• INPUT RECORDS
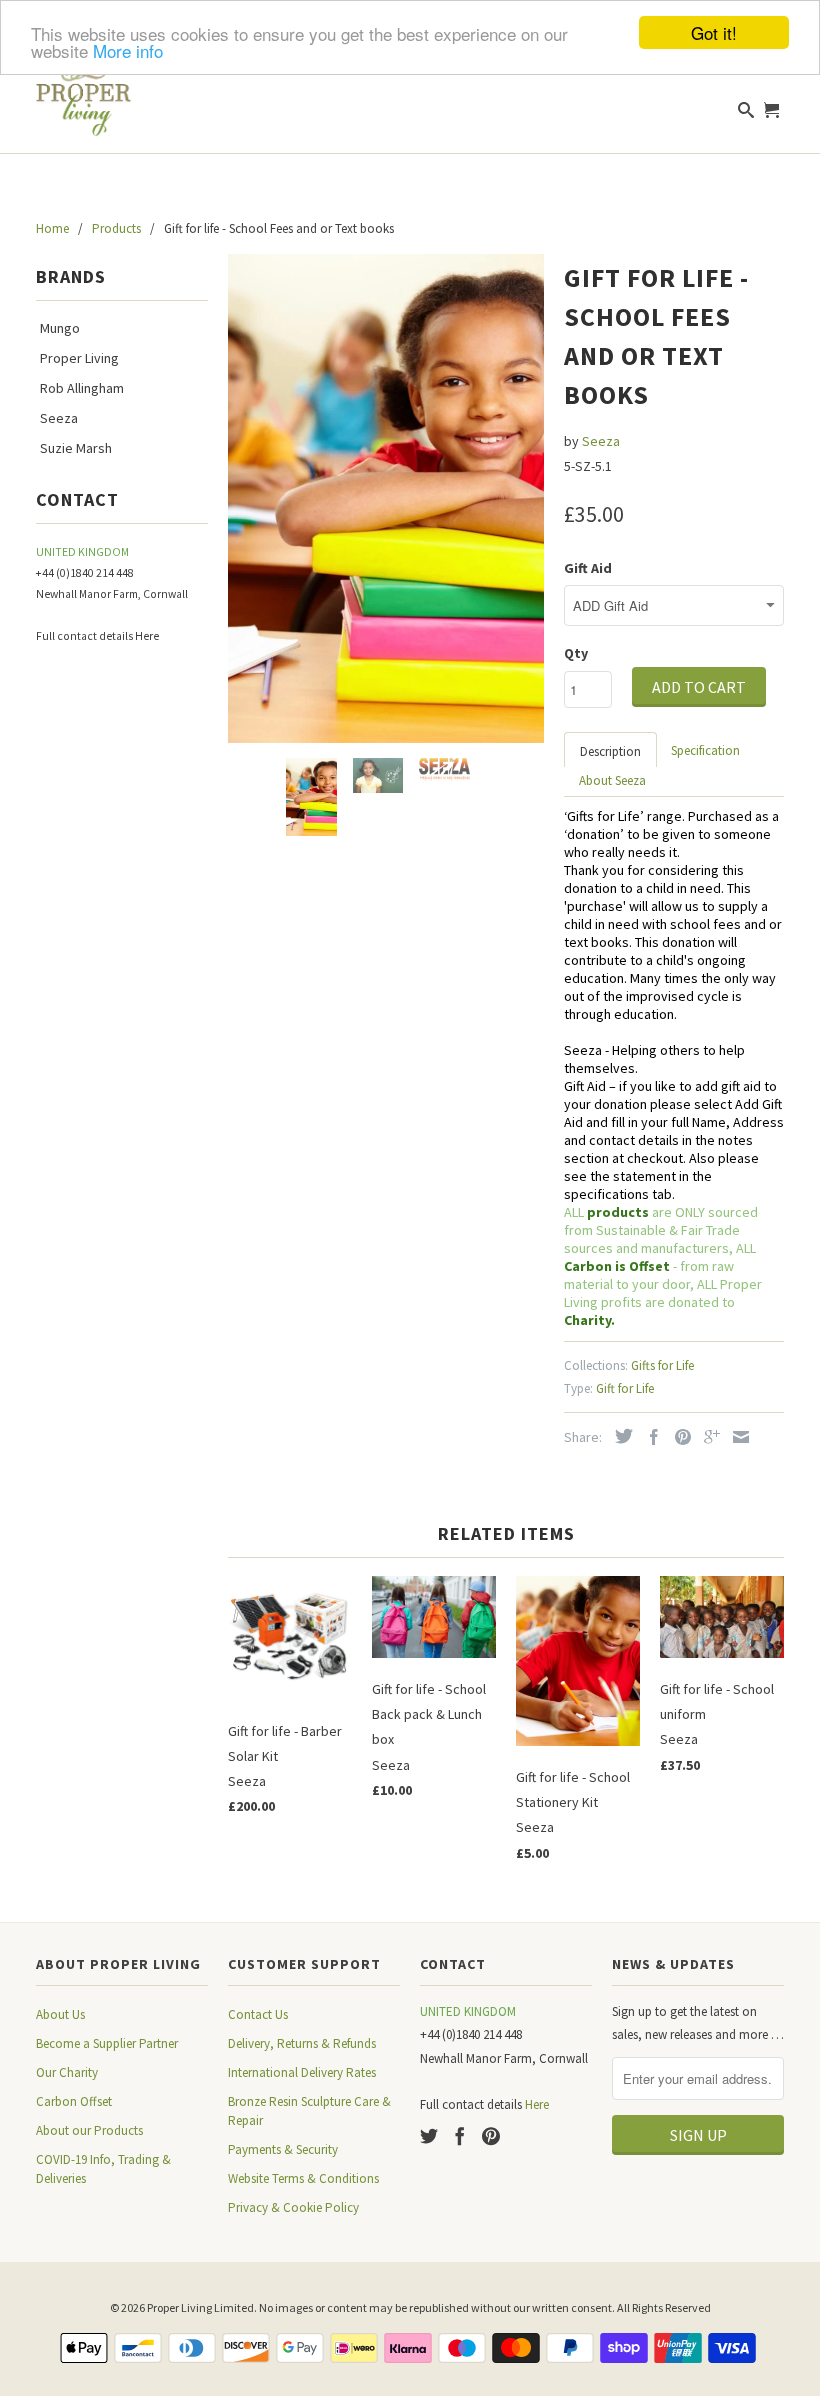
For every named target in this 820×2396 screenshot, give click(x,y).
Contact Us (258, 2014)
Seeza (59, 418)
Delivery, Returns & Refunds (302, 2043)
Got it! (714, 32)
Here (147, 636)
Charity (587, 1320)
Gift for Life (625, 1388)
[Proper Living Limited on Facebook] (460, 2136)
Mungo (60, 328)
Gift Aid (588, 568)
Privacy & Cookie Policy (293, 2207)
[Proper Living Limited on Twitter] (429, 2136)
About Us (60, 2014)
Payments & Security (283, 2149)
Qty (576, 653)
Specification (705, 750)
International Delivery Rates (302, 2072)
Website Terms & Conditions (303, 2178)
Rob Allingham (82, 388)
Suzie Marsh (76, 448)
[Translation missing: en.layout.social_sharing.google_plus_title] (707, 1437)
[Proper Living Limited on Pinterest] (491, 2136)
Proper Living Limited (200, 2307)
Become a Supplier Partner (107, 2043)
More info (128, 50)
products (618, 1212)
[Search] (746, 114)
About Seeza (612, 780)
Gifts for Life (662, 1365)
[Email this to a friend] (736, 1437)
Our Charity (67, 2072)
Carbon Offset (74, 2101)
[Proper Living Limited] (83, 90)
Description (610, 751)
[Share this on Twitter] (619, 1436)
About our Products (89, 2130)
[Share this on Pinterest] (678, 1437)
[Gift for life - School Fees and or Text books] (386, 498)
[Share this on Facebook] (649, 1437)
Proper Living (79, 358)
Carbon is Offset (618, 1266)
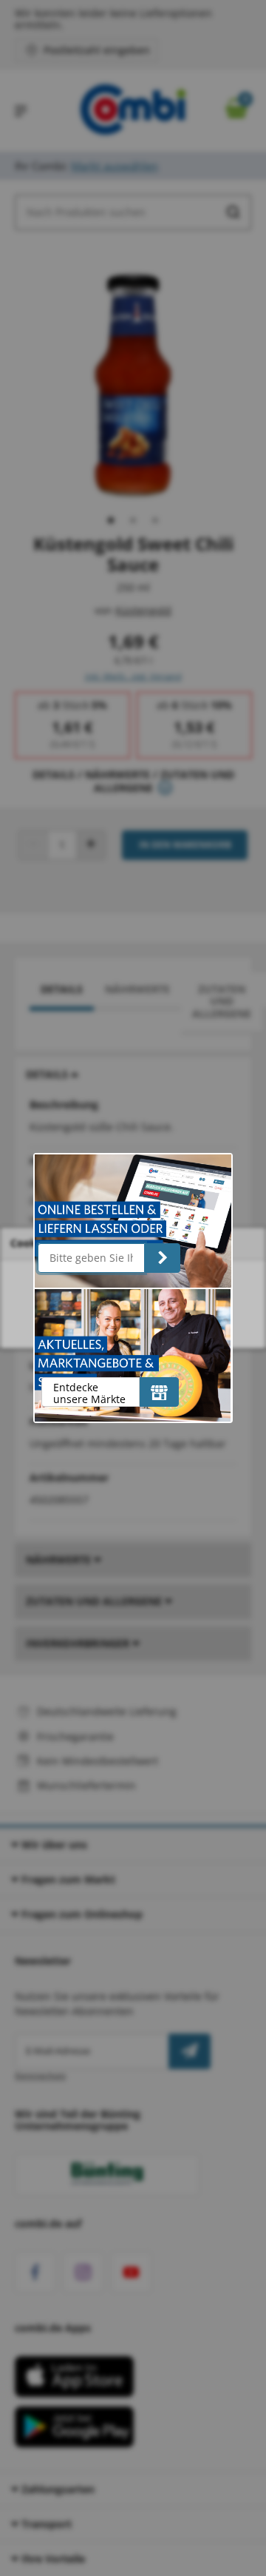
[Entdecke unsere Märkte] (159, 1392)
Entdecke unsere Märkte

• WHAT TO DO
Copy the records above exactly, beginning at the line that contains "Specification (705, 750)" and stopping after the line that contains "Description (610, 751)".

• YOUR SOLUTION
Specification (705, 750)
International Delivery Rates (302, 2072)
Website Terms & Conditions (303, 2178)
Rob Allingham (82, 388)
Suzie Marsh (76, 448)
[Translation missing: en.layout.social_sharing.google_plus_title] (707, 1437)
[Proper Living Limited on Pinterest] (491, 2136)
Proper Living Limited (200, 2307)
Become a Supplier Partner (107, 2043)
More info (128, 50)
products (618, 1212)
[Search] (746, 114)
About Seeza (612, 780)
Gifts for Life (662, 1365)
[Email this to a friend] (736, 1437)
Our Charity (67, 2072)
Carbon Offset (74, 2101)
[Proper Living Limited] (83, 90)
Description (610, 751)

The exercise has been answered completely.